Look, sleep isn't something babies have to learn. According to Today, approaching sleep training as something you have to be rigorous and structured about in order to get your baby to sleep just sets you and your little one up for failure. Your baby knows how to sleep. What they don't know is how to sleep without you there, intervening.
Although there are plenty of helpful techniques to get your baby to fall asleep on their own and stay asleep, Baby Center noted that sometimes common sense is your best course of action. What works for your family? What works for your baby? Are they falling asleep fine, but you're rocking them at night keeps them awake? Do they need one more bedtime story before they'll settle down?
When you treat sleep as some kind of hardcore activity your child has to learn and be good at right from the start, you're bound to find yourself frustrated with an even more exhausted kid. Today noted that sleep training is really about teaching parents how to put their babies to sleep — no sleep associations, no intervening at every sound, and, most importantly, no expecting sleep to be the same every single night.
Your baby is human. They're going to get sick, teeth, have bad dreams, and wake up early. Some nights they're going to go straight to sleep. Other night, they'll want to stay up and play with you. By treating sleep as some kind of military-like training, you're not giving yourself or your baby the room to live.
According to The Sleep Lady, consistency is key in helping your baby get to sleep. You can't help them fall asleep without nursing or rocking and then pick the habit back up the next day and expect your baby to forget. But that's why looking at sleep as something natural and not a training activity can make all of your decisions easier. You know that your baby will sleep and you can make consistent decisions based on you and your baby. If patting them on the back every night at 3 a.m. doesn't bother you, fine. If they wake up once a month and need a snuggle from you and you don't mind, also fine. Sleep is sleep and some nights, just like your own sleep patterns, your baby will wake up. Some nights, they'll go straight to bed and some nights, they'll log 12 uninterrupted hours.

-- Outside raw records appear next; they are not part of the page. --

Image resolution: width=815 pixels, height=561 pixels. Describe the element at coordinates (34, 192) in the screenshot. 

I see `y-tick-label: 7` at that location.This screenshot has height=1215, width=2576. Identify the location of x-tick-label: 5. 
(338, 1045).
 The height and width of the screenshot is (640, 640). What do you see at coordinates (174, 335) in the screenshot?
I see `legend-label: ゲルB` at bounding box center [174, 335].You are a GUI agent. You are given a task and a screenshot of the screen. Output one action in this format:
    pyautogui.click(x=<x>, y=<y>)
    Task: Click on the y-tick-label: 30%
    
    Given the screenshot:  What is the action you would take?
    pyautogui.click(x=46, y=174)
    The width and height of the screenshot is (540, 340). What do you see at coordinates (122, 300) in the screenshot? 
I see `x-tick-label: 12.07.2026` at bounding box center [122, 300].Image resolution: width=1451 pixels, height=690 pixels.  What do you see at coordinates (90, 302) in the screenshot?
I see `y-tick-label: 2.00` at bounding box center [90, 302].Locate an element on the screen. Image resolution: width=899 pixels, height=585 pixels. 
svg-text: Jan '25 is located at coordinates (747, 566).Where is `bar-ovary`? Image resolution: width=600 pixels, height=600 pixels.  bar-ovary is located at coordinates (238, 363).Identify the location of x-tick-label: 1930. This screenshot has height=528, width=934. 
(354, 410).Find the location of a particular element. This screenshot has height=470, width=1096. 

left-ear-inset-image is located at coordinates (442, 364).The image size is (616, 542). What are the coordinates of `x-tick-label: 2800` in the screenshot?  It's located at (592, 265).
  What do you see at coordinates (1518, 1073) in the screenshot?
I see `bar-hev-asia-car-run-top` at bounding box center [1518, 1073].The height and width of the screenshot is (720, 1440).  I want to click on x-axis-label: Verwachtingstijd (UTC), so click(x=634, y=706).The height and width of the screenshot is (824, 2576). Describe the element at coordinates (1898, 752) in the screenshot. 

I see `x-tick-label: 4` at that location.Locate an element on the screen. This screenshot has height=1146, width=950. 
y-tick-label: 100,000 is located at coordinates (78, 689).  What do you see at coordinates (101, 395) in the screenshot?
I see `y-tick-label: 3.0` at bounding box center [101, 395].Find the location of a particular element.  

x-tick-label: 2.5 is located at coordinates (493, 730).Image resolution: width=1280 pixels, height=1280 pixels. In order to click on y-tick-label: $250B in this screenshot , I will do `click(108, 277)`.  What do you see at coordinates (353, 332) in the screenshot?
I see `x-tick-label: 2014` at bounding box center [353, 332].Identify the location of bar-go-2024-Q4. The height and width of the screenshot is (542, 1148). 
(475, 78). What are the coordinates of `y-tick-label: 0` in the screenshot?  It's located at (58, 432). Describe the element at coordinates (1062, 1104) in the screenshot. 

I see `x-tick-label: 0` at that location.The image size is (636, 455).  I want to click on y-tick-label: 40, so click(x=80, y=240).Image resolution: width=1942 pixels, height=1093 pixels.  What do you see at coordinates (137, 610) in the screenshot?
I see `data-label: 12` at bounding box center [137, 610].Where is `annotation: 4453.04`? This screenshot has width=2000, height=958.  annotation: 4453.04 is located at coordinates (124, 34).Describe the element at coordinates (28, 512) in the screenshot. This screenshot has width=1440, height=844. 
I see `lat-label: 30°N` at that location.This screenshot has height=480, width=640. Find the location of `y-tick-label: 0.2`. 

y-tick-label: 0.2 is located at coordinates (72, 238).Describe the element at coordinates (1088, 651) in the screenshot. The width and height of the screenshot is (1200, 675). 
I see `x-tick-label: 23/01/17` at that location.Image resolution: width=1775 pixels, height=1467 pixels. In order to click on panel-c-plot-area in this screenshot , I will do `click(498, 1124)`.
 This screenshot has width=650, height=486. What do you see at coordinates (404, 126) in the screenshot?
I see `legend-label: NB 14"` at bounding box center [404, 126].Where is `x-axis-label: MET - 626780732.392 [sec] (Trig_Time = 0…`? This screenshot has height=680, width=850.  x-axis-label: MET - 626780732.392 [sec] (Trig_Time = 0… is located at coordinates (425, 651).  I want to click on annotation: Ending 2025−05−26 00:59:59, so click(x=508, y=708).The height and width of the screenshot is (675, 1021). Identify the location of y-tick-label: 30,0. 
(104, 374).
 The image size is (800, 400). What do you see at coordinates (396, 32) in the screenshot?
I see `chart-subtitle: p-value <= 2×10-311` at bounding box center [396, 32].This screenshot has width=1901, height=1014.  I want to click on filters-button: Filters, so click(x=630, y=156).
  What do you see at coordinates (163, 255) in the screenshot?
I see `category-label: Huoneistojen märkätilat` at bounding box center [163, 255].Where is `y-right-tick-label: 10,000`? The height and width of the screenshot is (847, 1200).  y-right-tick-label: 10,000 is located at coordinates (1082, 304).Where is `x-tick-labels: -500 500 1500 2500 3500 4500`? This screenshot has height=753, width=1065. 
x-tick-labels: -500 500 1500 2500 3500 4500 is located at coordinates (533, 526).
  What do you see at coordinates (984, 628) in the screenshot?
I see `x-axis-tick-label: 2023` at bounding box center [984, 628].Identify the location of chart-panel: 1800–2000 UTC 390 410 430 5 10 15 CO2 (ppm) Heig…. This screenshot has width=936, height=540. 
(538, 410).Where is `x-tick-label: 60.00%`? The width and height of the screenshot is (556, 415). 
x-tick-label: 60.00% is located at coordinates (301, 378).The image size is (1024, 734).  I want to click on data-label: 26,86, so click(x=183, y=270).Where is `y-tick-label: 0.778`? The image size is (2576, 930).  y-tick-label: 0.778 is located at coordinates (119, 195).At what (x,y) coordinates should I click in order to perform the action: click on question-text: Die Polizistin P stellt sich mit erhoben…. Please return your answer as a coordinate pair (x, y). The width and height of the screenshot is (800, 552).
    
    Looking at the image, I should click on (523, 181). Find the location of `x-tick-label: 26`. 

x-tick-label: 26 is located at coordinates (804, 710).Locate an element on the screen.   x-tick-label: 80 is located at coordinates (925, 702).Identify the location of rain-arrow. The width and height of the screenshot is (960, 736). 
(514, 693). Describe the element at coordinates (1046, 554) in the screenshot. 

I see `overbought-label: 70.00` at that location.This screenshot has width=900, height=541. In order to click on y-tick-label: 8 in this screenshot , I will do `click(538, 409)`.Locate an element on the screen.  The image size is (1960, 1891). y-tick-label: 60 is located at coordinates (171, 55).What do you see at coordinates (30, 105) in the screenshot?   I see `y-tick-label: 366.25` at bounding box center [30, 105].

Sleep training can be hard, so stop thinking about it as sleep training. Put yourself in the mode of a parent helping their baby learn how to stay asleep throughout the night, but expect set-backs, changes, and that you'll have to make adjustments to your routine. Babies aren't robots. The sleep routine and bedtime that worked when they were 4 months old probably won't work when they are 18 months old. Be flexible, but consistent, and know that sleep is a natural part of life, even if it doesn't feel like it right now.